In ogni donna c'è la voglia di sgualcire ciò che è sistemato da troppo tempo

La frase che dà titolo a quest'articolo si trova all'interno del romanzo "La scordanza", scritto da Dora Albanese e pubblicato da Rizzoli nel 2017

Protagonista della storia è Caterina, una giovane donna lucana sposata con Antonio e madre di due bambini, il più grande, Eustachio, ha solo 10 anni. Fra lui e la mamma esiste complicità, come spesso accade fra un figlio maschio e la propria madre, complicità che si estende anche al mantenimento del segreto che Caterina gli ha imposto di tenere. Quello cioè di non rivelare dove a volte si recano nel pomeriggio: vale a dire in una masseria celata, alla vista degli estranei, dalla vegetazione che la nasconde. Questa casa è l'abitazione di Nadir, un operaio di madre libica e padre italiano che lavora come operaio specializzato nel maglificio nel quale lavora anche Caterina. Che ne è attratta nonostante l'innegabile bruttezza che lo contraddistingue ma anche distingue, finendo per cedergli e avere rapporti sessuali che si ripetono più e più volte all'interno della masseria, mentre il figlio aspetta il ritorno della madre e il rientro a casa nell'immaginario paese di Muggera giocando con gli animali. Dopo un certo tempo la giovane donna, insoddisfatta della mediocre vita coniugale con il marito, il quale spesso la picchia, si decide a lasciare lui e i figli per diventare la donna a tutti gli effetti di Nadir. Ed eccola autoreclusa nella masseria, una sorta di casa priva di corrente elettrica e acqua corrente, dove vi si rintanerà per mesi fino a disamorarsi dell'amato e a fuggirsene da lui e da quel mondo, di notte, dopo avergli rubato un po' di soldi mentre lui dormiva e - con l'auto - raggiungere la stazione ferroviaria di Ferrandina e salire sul treno per Milano. In questa grande città Caterina troverà un lavoro da sarta e vivrà un'esistenza povera e solitaria, diluendosi nella folla che la popola, cercando di lasciarsi alle spalle il rimorso per avere abbandonato i propri figli ancora bambini e la madre già vecchia, che finirà per morire di tumore. Del marito, poco importa. 

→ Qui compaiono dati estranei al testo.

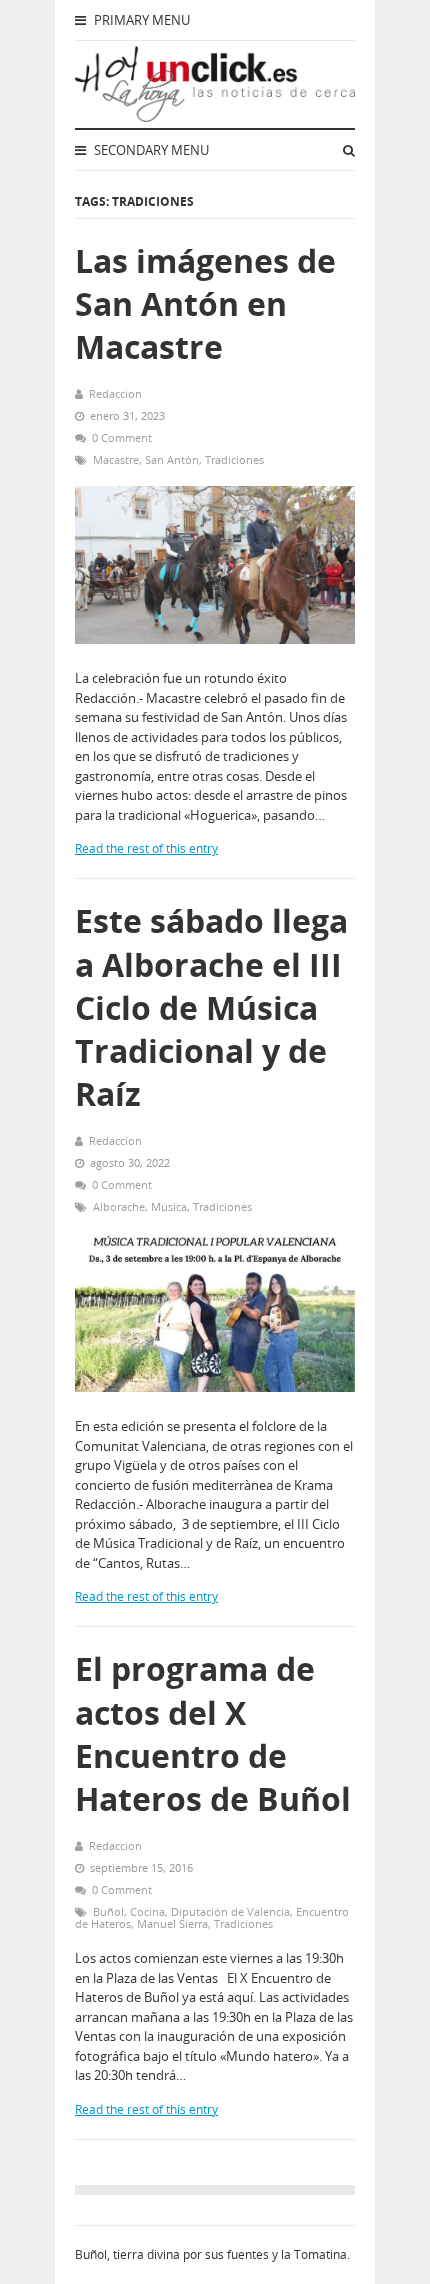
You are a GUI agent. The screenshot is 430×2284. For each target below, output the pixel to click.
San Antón (172, 459)
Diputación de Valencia (230, 1911)
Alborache (119, 1206)
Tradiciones (234, 459)
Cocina (147, 1911)
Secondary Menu (150, 150)
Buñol (108, 1911)
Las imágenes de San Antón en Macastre (205, 303)
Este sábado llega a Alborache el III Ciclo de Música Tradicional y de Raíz (211, 1007)
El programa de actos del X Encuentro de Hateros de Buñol (213, 1733)
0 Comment (122, 437)
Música (169, 1206)
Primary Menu (140, 20)
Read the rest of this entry (146, 848)
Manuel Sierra (172, 1923)
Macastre (116, 459)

Quando la vedova di Salvatore Di Giacomo raccontava a Giuseppe Marotta che il marito vedeva le donne come esseri complicati mentre invece la donna è molto semplice, forse era sincera ma non era, la sua, la verità. Perché la donna, come affermava Frédéric Dard-Sanantonio, "è un puzzle facile da smontare ma difficile da ricomporre". Non potrebbe essere diversamente, a voler giudicare dal fisico che la forma e deforma: nel parto, con i vari cicli mestruali che la sconquassano per anni e anni. È vero che gli uomini spesso non sanno comprenderle; ma è vero anche che questo spesso è impossibile da poter attuare, perché la donna è sovente un rebus in primis per se stessa. Non si spiegherebbe altrimenti l'agire di istinto e indistinto che non di rado le travolge, coinvolge e avvolge, finendo per trascinarle anche nel fango, destinate - o predestinate? - a soffrire per il resto della loro vita. Il romanzo della ancora giovane Dora Albanese (classe 1985) è ambientato nella Basilicata dei primi anni '80, ed è un buon romanzo, scritto bene e contenente varie e belle immagini, tipo questa: "... stringendo tra le mani sempre qualcosa, una volta uno strofinaccio, un'altra il lembo del grembiule, la sua femminilità stracciata." Questo è riferito a Eufemia, la vecchia madre di Caterina, dalla quale la ragazza cerca di allontanarsi per non fare la sua stessa fine. I sogni che aggrediscono con la loro dolcezza le donne possono rivelarsi più pesanti e dannosi della concretezza. Forse il fatto che una donna accetti: seppur innamorata, di convivere all'interno di una casa priva delle più elementari comodità, sudicia giorno dopo giorno al pari della sua anima, è poco credibile. Come poco credibile è l'ostinato mantenimento del bambino al segreto impostole dalla madre, della quale sente profondamente la mancanza. Ma, per tutto il resto, la giovane Dora Albanese (originaria di Matera che da anni vive a Roma dove collabora con Rai Uno) ha saputo ben descrivere un Sud: quello della sua terra di origine, ancora misterioso e arcaico, quasi avvolto, talvolta soffocato da una magia spesso malsana. Come, forse, è l'animo più profondo della donna.